▶ What is expected:
I'd like the full listing transcribed exactly, with no images included.

▶ Data for processing:
——————

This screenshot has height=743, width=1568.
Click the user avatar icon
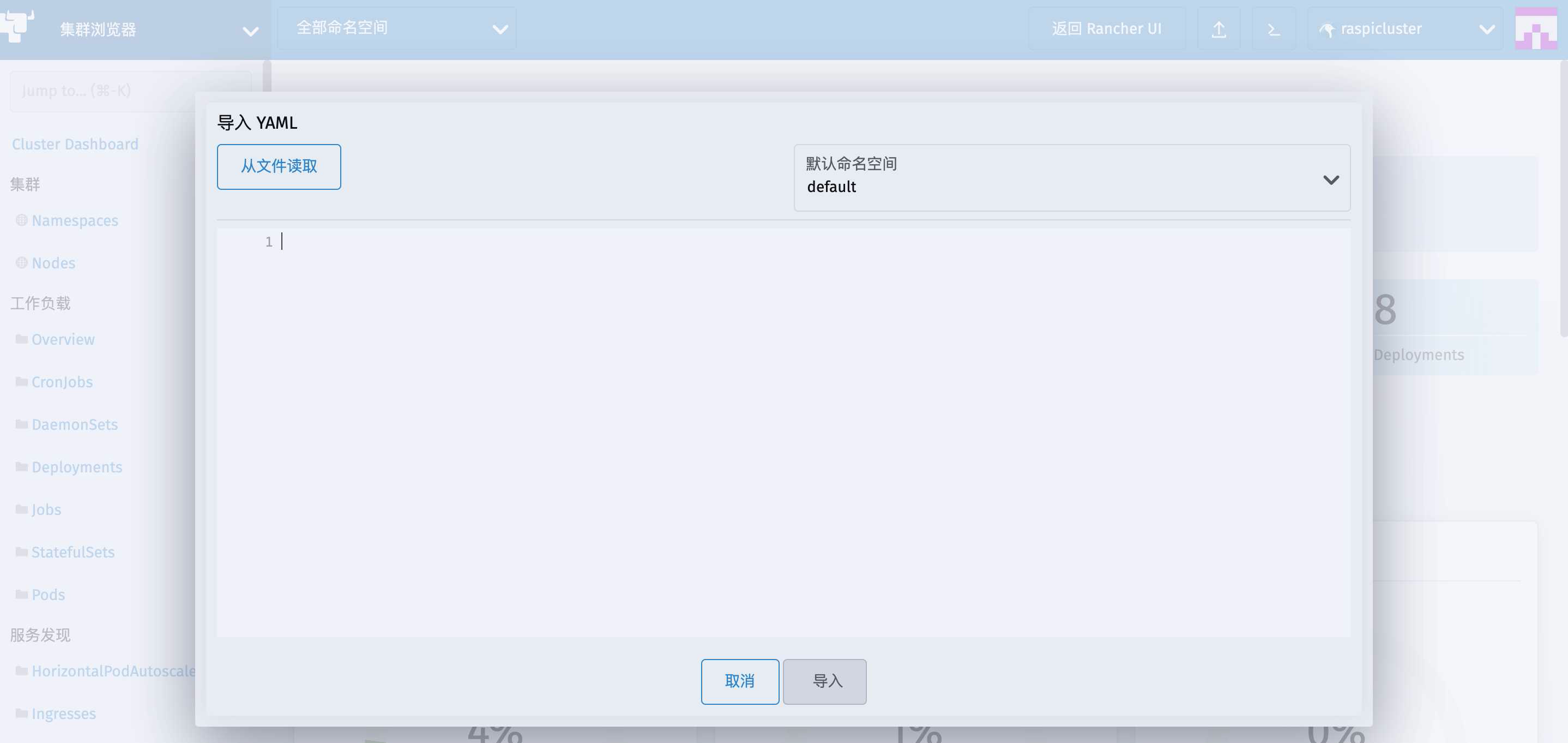pyautogui.click(x=1535, y=28)
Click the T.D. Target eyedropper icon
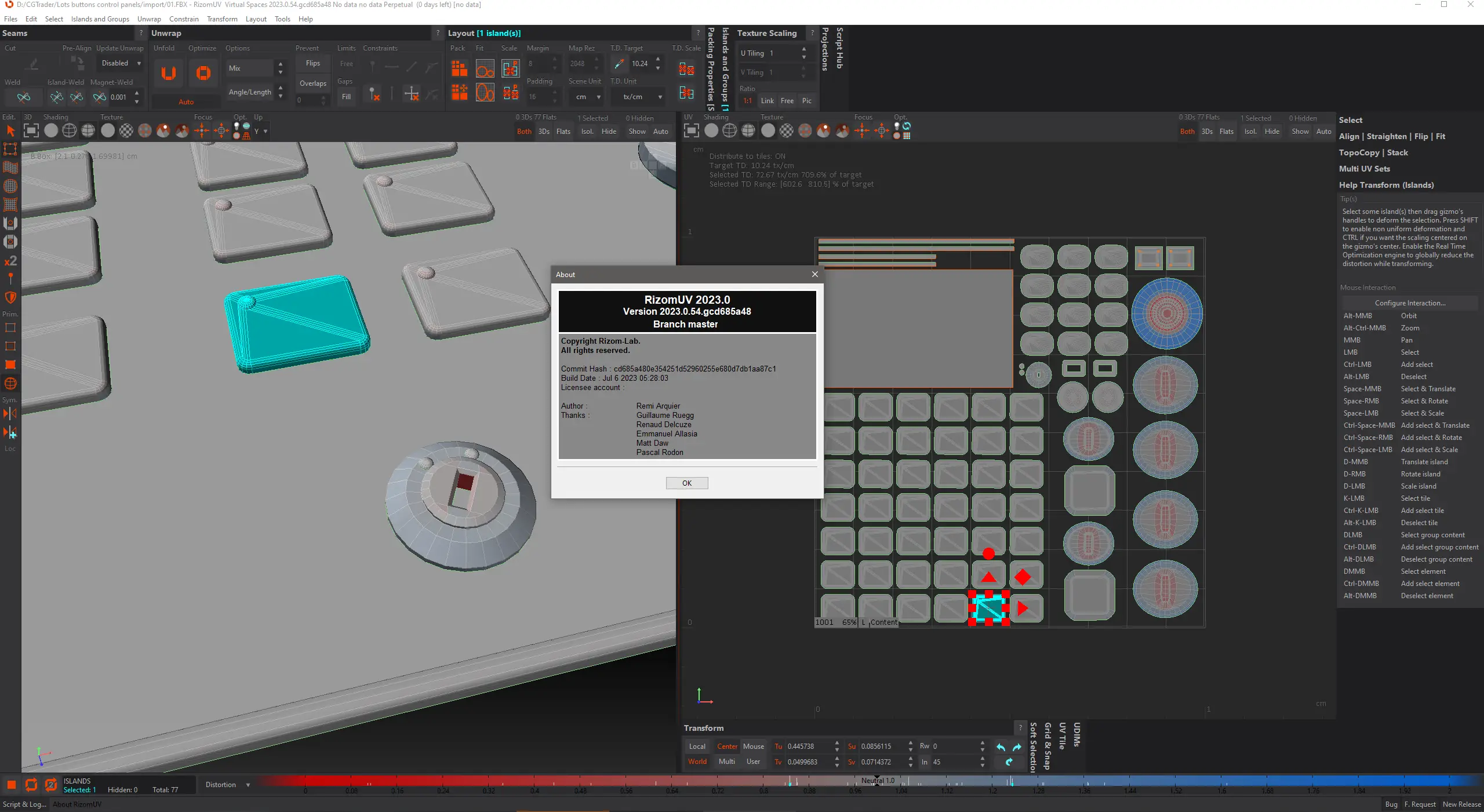Viewport: 1484px width, 812px height. [x=619, y=64]
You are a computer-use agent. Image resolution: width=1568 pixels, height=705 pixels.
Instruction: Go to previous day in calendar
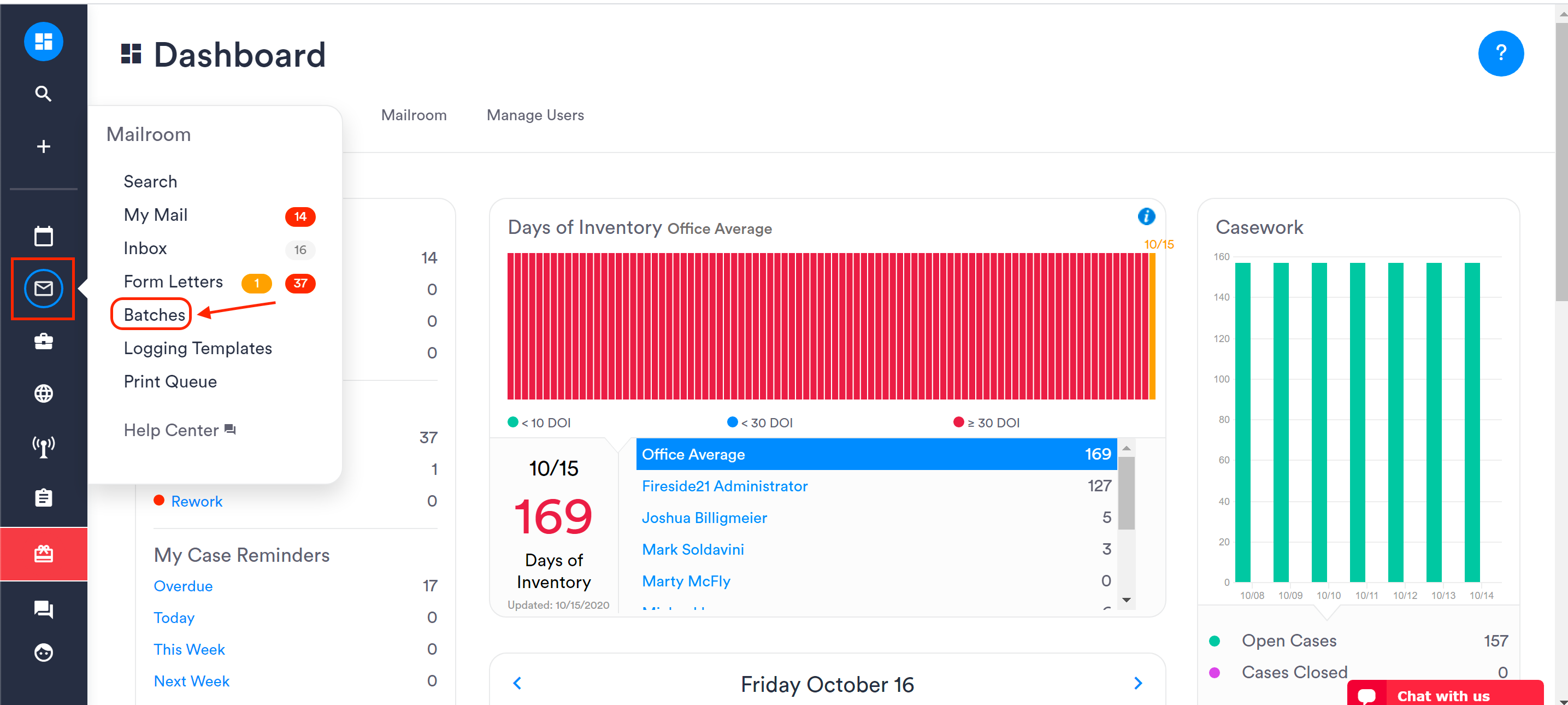click(x=517, y=683)
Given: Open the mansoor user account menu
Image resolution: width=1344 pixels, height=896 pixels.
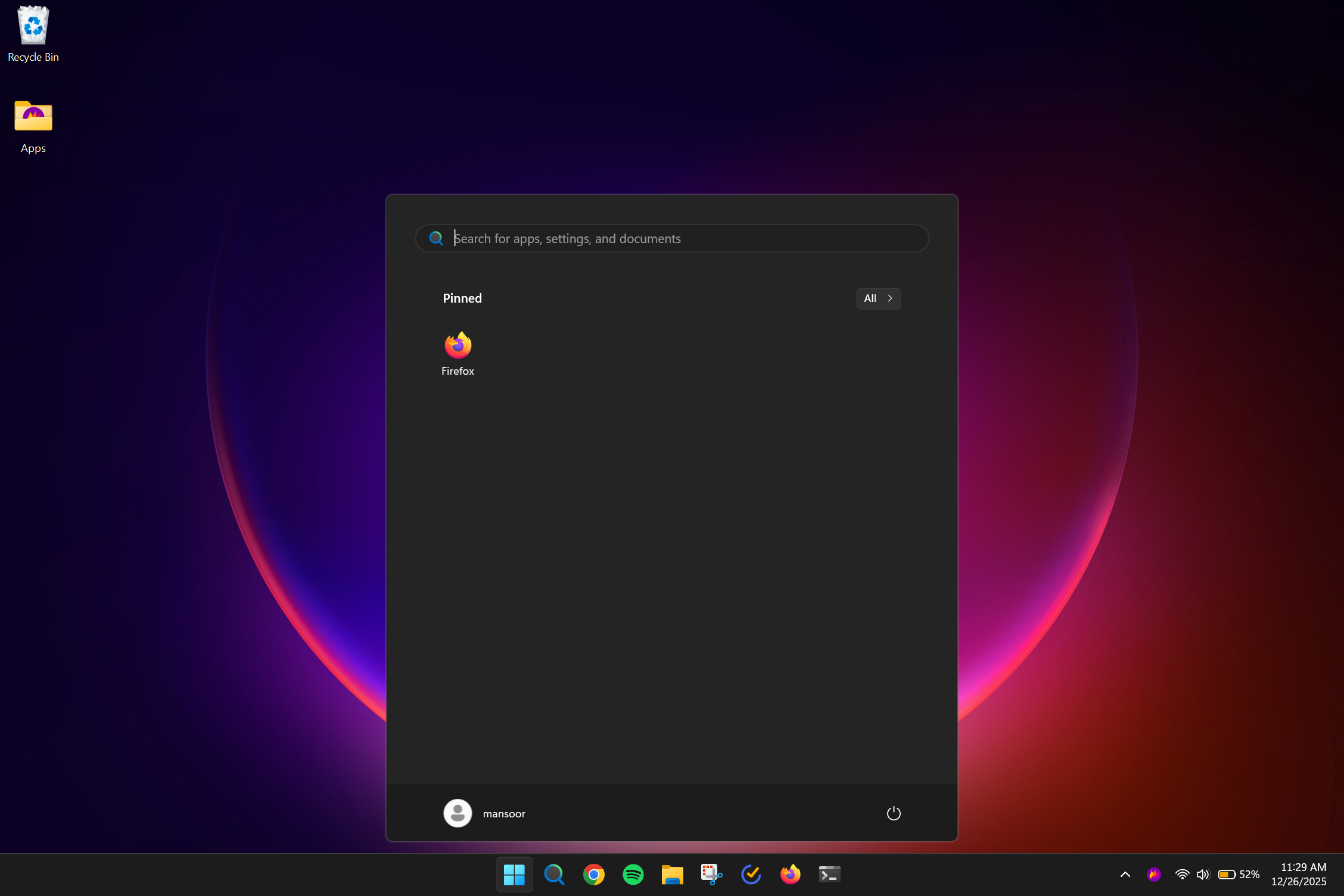Looking at the screenshot, I should pyautogui.click(x=484, y=813).
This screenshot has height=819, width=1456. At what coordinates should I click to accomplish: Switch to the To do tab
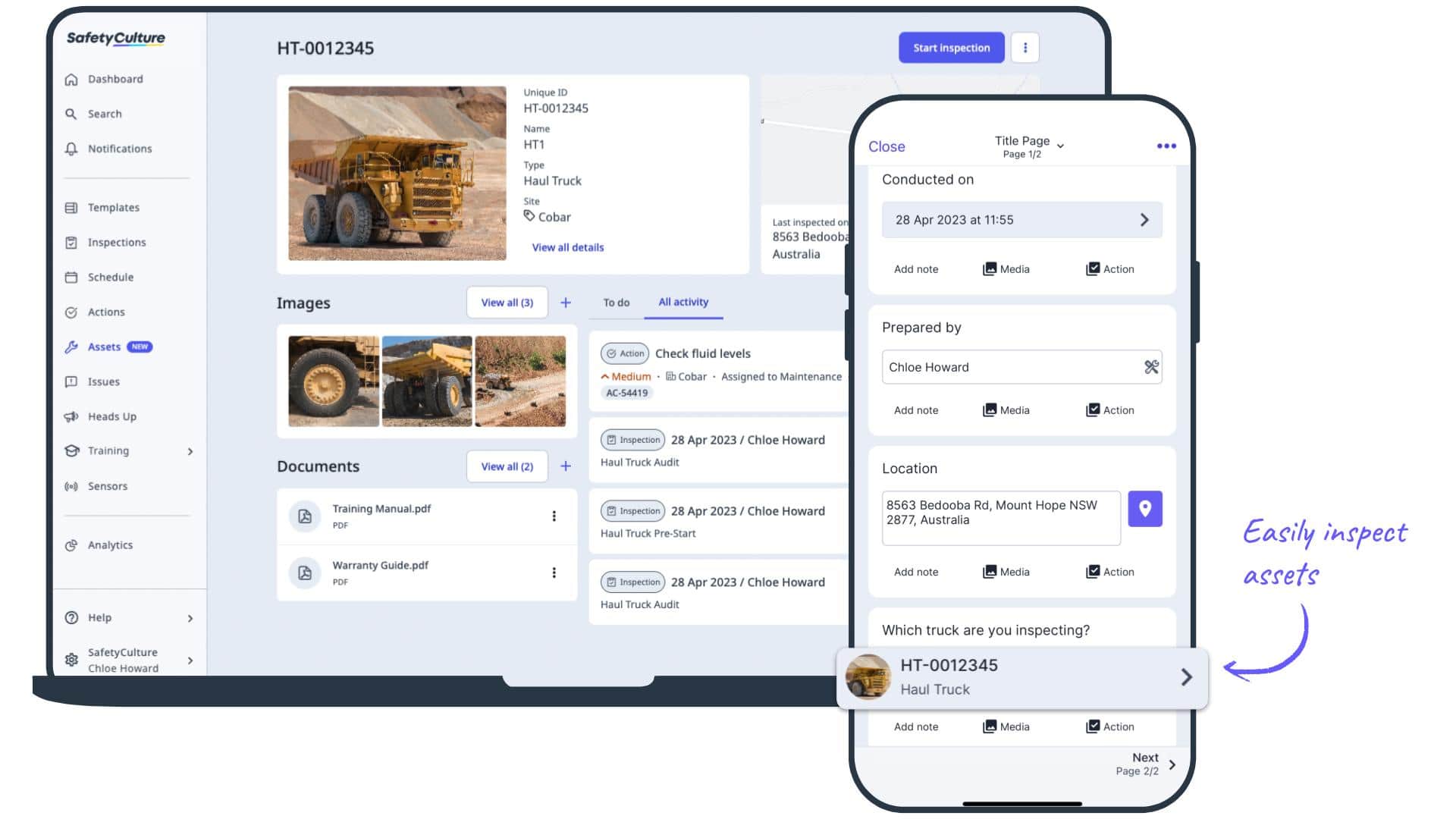[x=615, y=302]
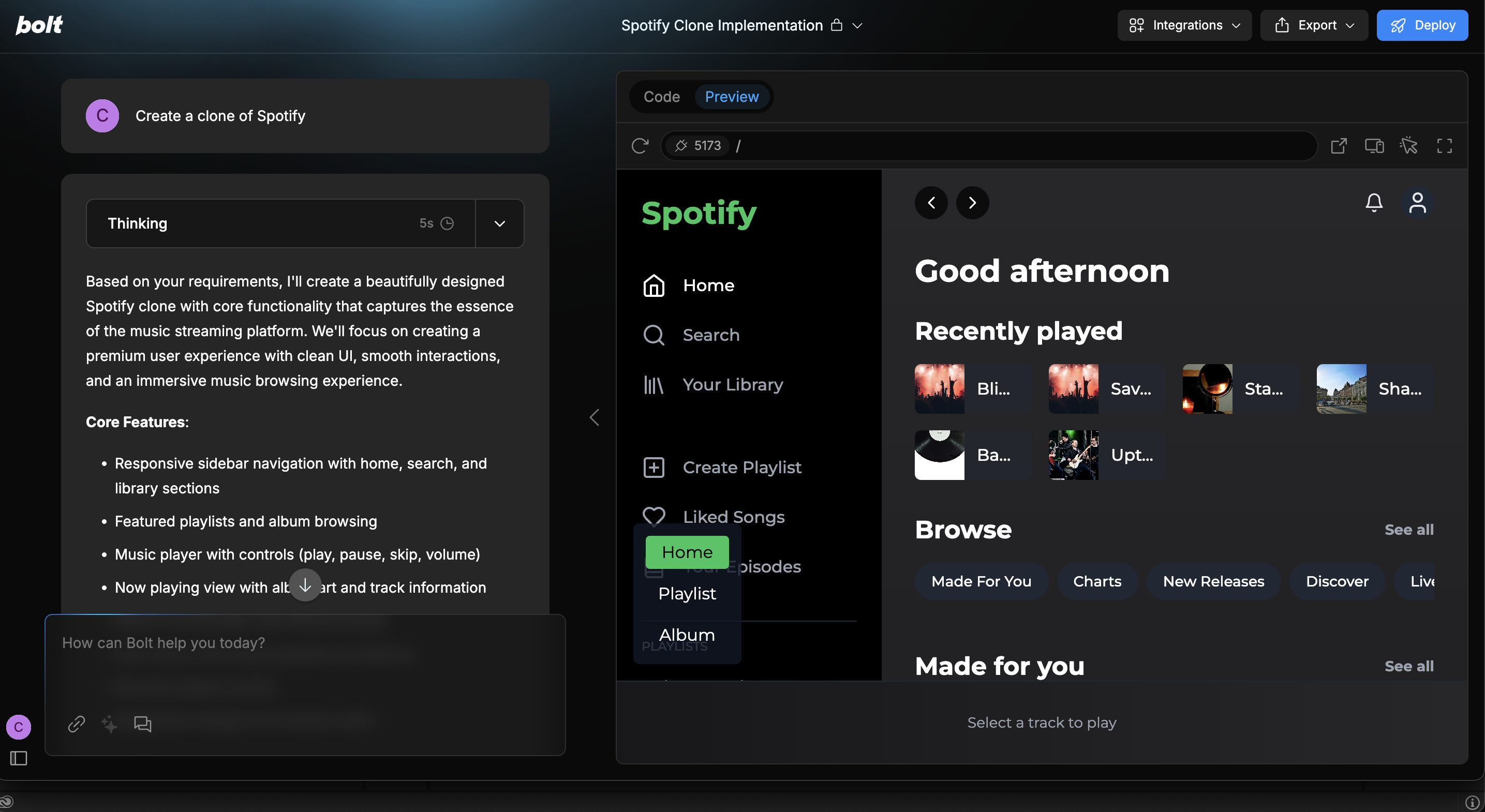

——————

▶ Exercise response:
This screenshot has height=743, width=1568.
Click the user avatar icon
pyautogui.click(x=1535, y=28)
Click the T.D. Target eyedropper icon
Viewport: 1484px width, 812px height. [x=619, y=64]
You are a computer-use agent. Image resolution: width=1568 pixels, height=705 pixels.
Instruction: Go to previous day in calendar
click(x=517, y=683)
Given: Open the mansoor user account menu
Image resolution: width=1344 pixels, height=896 pixels.
Looking at the screenshot, I should pyautogui.click(x=484, y=813).
This screenshot has height=819, width=1456. At what coordinates should I click to accomplish: Switch to the To do tab
[x=615, y=302]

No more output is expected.